[Data for the task Boundary: Start]
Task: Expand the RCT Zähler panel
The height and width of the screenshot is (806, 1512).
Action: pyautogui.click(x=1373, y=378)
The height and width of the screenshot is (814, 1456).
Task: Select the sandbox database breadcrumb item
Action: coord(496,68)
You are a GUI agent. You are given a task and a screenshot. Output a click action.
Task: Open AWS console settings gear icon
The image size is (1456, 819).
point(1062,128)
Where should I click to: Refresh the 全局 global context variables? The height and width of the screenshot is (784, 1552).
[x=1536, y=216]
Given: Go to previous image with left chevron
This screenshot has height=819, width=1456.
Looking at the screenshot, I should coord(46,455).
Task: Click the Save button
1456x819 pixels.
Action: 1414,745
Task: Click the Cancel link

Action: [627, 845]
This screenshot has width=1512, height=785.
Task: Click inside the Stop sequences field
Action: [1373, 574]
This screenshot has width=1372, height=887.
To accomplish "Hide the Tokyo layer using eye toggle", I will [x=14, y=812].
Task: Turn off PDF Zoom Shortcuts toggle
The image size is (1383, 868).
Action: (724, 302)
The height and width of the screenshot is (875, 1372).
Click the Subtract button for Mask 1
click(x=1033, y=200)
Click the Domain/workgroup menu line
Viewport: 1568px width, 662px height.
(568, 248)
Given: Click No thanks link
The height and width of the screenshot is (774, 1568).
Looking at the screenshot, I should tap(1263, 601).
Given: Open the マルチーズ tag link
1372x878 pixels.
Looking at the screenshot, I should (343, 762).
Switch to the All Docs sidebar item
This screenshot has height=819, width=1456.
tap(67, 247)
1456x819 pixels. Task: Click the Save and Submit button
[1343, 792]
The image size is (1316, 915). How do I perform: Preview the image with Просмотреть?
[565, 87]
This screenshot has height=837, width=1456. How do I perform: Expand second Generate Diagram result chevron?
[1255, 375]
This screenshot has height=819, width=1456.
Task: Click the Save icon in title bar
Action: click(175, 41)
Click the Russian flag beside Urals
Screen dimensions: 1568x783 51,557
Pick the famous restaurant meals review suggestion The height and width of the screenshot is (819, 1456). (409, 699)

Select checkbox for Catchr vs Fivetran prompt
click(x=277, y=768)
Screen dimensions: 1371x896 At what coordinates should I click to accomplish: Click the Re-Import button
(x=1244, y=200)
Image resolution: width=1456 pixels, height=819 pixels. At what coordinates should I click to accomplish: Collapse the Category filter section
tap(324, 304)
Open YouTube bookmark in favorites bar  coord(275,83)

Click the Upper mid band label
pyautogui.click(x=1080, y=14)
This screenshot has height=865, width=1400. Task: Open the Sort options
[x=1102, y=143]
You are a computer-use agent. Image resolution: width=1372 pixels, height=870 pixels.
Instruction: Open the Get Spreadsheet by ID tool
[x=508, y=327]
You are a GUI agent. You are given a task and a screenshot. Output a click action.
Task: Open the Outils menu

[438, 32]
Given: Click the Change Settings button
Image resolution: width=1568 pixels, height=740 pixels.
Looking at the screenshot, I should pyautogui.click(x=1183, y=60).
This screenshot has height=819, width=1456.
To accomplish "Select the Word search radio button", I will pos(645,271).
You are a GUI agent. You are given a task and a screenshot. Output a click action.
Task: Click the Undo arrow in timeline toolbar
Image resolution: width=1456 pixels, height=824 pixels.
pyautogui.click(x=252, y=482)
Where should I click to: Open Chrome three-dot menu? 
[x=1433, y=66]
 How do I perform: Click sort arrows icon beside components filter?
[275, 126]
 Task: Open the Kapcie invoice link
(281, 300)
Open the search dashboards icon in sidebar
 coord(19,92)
[Data for the task Boundary: End]
→ What the task requires
Only lines with the word "toggle" should be collected from the material.

→ Answer to the exercise
To accomplish "Hide the Tokyo layer using eye toggle", I will [x=14, y=812].
Task: Turn off PDF Zoom Shortcuts toggle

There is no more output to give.